### Written instruction:
Copy each of the items below word for word, keeping every line as it appears.

(Text and element pointing records)
####################

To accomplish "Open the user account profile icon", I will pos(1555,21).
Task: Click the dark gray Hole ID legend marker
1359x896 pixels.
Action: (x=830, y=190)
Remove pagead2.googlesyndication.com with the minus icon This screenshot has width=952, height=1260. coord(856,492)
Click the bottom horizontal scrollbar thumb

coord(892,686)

####################

### Result below:
To accomplish "Open the user account profile icon", I will pos(1555,21).
Task: Click the dark gray Hole ID legend marker
1359x896 pixels.
Action: (x=830, y=190)
Remove pagead2.googlesyndication.com with the minus icon This screenshot has width=952, height=1260. coord(856,492)
Click the bottom horizontal scrollbar thumb

coord(892,686)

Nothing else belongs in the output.